You are the Italian, male partner of my cousin who owns a small pizza shop in a dying factory town. You're ambitious but always complaining that you can't find good help. Sometimes, you note the race of your employees that don't work out, and I remain silent. I never questioned to your face that you might not be a very good boss, especially to people who don't look like you.
You are my white, male cousin who served six years in the Navy and had a young marriage turn to dust. By the time you found your second wife and fell in love, you were no longer motivated to explore the world or move out of your comfort zone for a job. You moved back to the county where you were raised and got a job at the paper where your dad worked.
When you were traveling the world with the Navy, you imagined more greatness for yourself. Now you work 9-5, struggle with health issues, and find comfort in the evangelical church. I truly don't know what to say to you. I don't understand why you would look the other way when faced with a hate-spewing monster, or worse, vote for him.
You are my aunt, the stay-at-home, Christian wife of my mother's brother whose interests and hobbies are limited to scrapbooking and other forms of nostalgia. Although you take a passing interest in my work with urban youth, I don't correct you when you frame our conversations about my work in terms of "us" and "them."
I never tell you, "If this is how you see the world, then I'm not on your team."
I wasn't always silent. In my early twenties, the end of college and early working life, I engaged each of you in conversations, some of which ended in tears. The tears were always mine. These were the Bush years and the first Obama election.
What will I do about Thanksgiving and Christmas this year? My black friends on Facebook are inditing me to engaged in a deeper way with my racist family members, to point out hate speech when it comes up, to speak up. Despite the fact that I have so much more knowledge now, I'm reluctant.
Facts and passion may not be enough to change the minds of my relatives, who have decided that we are living in a subjective world, that objective truth and objective justice do not exist.

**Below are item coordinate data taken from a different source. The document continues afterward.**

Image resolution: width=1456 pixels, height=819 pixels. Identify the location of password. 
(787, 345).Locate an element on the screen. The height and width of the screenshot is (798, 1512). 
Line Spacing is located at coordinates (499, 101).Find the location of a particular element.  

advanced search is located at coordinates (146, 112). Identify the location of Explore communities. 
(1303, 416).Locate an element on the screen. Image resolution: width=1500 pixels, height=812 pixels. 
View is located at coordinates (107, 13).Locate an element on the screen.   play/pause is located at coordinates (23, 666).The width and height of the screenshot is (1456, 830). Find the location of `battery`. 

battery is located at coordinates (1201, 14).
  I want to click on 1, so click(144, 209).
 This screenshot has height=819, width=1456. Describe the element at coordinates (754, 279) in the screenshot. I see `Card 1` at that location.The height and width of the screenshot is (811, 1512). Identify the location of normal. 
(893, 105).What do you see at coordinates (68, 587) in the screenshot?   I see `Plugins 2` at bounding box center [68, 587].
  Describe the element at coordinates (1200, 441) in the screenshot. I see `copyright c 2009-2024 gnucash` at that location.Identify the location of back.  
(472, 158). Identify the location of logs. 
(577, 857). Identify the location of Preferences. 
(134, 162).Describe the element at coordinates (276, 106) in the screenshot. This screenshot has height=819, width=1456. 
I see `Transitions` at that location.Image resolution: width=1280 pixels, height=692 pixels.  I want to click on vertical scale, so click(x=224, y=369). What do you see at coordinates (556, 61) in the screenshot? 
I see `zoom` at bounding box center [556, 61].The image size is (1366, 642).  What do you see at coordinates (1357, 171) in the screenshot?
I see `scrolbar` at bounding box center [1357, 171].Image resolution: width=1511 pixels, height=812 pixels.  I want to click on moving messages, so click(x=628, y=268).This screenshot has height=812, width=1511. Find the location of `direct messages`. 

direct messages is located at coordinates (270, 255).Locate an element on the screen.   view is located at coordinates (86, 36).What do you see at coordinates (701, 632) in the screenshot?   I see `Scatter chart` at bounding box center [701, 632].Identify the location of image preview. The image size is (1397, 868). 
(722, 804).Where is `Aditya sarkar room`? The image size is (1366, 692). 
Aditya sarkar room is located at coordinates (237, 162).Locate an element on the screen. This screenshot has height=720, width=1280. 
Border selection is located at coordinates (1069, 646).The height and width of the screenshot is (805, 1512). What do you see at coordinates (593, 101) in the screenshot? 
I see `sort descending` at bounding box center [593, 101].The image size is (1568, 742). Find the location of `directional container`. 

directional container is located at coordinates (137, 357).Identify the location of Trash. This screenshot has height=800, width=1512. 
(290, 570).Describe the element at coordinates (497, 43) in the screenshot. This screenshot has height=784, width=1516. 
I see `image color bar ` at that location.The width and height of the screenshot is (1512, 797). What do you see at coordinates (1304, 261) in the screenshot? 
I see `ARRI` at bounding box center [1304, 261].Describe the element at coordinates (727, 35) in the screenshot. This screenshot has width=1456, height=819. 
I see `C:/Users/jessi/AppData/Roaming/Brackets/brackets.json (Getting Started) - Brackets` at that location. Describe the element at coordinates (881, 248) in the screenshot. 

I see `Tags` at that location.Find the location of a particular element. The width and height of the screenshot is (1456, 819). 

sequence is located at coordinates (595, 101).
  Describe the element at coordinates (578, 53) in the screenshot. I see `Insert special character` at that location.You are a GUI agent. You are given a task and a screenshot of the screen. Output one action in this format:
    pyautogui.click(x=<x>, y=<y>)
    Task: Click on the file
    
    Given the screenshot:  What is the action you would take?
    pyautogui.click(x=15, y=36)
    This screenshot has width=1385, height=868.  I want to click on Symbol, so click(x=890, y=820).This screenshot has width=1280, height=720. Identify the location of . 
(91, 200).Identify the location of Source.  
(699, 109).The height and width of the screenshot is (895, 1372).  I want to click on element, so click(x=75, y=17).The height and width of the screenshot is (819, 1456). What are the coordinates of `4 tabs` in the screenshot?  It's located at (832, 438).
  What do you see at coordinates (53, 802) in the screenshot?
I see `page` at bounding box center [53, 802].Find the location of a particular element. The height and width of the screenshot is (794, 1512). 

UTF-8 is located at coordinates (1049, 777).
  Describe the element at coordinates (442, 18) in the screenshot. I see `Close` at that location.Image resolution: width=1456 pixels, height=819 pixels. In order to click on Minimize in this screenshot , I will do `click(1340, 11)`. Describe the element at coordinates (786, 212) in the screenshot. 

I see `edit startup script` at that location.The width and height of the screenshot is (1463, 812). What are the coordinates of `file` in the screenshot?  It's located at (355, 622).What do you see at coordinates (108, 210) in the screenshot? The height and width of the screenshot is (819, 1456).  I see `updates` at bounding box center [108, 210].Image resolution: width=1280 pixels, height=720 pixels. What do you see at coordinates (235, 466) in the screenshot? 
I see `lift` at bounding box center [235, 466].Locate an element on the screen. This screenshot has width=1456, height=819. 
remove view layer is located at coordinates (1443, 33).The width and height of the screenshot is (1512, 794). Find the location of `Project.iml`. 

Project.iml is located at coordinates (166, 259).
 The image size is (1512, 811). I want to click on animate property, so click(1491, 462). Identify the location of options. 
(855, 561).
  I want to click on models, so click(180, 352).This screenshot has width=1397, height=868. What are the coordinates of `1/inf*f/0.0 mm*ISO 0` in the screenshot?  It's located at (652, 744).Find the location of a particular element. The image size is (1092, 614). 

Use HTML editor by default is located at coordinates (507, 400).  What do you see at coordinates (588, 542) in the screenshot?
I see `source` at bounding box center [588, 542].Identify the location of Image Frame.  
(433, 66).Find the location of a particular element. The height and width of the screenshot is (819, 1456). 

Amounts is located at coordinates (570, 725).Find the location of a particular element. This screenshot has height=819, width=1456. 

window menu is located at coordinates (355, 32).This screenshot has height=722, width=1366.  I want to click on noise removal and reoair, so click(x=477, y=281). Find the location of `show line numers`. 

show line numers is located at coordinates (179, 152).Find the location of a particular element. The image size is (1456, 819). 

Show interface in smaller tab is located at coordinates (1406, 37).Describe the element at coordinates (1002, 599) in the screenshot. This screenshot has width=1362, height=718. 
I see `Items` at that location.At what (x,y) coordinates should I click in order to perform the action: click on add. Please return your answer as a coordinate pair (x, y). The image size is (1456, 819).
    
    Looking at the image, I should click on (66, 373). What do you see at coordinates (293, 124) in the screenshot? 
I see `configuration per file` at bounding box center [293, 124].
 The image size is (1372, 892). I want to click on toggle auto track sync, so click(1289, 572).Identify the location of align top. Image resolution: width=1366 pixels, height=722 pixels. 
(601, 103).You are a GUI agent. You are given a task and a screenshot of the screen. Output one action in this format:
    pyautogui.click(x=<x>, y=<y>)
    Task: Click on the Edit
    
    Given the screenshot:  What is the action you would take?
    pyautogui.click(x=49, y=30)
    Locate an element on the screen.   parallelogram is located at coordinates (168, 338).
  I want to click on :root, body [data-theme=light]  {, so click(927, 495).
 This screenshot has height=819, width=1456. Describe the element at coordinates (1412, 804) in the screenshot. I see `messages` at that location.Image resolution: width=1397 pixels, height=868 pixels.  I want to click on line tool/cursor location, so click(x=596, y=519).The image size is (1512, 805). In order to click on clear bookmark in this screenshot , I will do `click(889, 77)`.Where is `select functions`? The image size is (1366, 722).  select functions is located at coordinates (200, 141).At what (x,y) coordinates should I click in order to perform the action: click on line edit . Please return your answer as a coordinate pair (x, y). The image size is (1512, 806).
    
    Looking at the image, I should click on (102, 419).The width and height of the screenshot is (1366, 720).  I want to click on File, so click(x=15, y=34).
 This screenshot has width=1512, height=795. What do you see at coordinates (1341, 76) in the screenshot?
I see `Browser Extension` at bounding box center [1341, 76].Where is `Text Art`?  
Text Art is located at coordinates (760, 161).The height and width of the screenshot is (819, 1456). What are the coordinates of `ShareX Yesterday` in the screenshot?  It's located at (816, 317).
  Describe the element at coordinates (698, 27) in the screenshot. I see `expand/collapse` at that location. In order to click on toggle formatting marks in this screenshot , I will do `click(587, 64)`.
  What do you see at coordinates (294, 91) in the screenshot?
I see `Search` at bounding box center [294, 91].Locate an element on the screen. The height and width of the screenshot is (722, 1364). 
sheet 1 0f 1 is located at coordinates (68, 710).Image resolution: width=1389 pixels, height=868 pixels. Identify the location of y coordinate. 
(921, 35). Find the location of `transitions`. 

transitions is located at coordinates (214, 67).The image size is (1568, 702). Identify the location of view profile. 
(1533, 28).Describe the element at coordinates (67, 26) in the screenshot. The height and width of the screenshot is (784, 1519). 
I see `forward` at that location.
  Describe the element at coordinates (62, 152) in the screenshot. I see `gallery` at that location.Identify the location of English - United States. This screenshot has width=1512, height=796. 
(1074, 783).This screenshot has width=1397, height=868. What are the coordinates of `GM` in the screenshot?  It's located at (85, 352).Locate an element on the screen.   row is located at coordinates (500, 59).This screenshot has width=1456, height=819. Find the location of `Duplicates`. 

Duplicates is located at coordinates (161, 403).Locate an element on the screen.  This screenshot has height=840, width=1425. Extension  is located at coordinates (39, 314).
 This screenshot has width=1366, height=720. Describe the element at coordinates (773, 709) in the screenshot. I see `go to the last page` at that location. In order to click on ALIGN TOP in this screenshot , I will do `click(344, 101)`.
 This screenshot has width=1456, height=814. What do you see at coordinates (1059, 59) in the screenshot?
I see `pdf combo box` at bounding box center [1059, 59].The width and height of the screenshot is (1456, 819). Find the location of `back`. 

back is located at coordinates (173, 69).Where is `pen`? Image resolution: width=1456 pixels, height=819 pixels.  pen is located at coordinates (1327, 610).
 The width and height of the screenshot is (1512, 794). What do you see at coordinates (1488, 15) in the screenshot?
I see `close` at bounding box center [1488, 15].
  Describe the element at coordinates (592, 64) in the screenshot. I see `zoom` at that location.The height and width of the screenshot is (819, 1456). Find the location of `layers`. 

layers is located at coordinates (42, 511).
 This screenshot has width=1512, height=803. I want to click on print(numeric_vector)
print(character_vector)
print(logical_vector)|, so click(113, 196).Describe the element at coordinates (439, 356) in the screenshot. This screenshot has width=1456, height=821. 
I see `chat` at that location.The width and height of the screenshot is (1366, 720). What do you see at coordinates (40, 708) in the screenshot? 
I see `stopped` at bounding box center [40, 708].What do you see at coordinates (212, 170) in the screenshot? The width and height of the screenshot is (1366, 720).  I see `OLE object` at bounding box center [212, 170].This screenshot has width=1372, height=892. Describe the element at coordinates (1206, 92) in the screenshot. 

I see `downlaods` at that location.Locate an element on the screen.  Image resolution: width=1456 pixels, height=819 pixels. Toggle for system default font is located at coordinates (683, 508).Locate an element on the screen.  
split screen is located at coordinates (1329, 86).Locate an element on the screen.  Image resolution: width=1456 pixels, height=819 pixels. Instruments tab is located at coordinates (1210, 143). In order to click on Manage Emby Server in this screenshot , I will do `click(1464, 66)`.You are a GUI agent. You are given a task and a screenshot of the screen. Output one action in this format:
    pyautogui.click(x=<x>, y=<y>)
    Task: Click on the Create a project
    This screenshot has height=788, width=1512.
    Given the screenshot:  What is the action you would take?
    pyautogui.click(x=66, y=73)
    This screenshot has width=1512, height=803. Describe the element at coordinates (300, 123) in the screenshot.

I don't want to relive the tears of my young cousin's wedding, my aunt going on and on about the number of new Hispanic mothers she sees in her work, always on welfare, always having more children. Her cheerful judgement of their worthlessness. Then, I did speak up.
Her husband, my uncle, doubled down. "You don't know what we see," he said. "You might see something different where you live, but you can't see what it is like where we live. And we're paying for them."
I think that's when I left the room. It's not that I couldn't see; it's that I have different eyes.
The nurse is my godmother, the one who was supposed to be responsible for -- I don't fucking know what -- my spiritual understanding, my enlightened upbringing.
This week, a black woman I know was walking down the street and was trailed by three white Trump supporters. "You'll be under ownership again soon," they said, and laughed.
In South Philadelphia, there were at least two instances of pro-Nazi graffiti.
At the University of Pennsylvania, black freshmen and others were personally, directly threatened with lynching by an online troll who texted threats to their phones, possibly from the University of Oklahoma.
If you voted for Trump, here is what I need from you: denounce his sexist and racist rhetoric today. Do not wait. If you voted for him because you believe in the same God as Pence or because you're dissatisfied with your possibilities for the future, denounce his sexist and racist rhetoric today. If you voted for him because something he said resonated with your lizard brain and you really believe he's going to be a positive change for America, denounce his sexist and racist rhetoric today.
And if you voted for him because of his sexist and racist rhetoric, dear God, don't you DARE call yourself a Christian.
In either case, read a book (something not by Sarah Palin, please). Make friends with someone who doesn't look like you. Get some new eyes. You've made a mess, and we're all going to have to clean it up.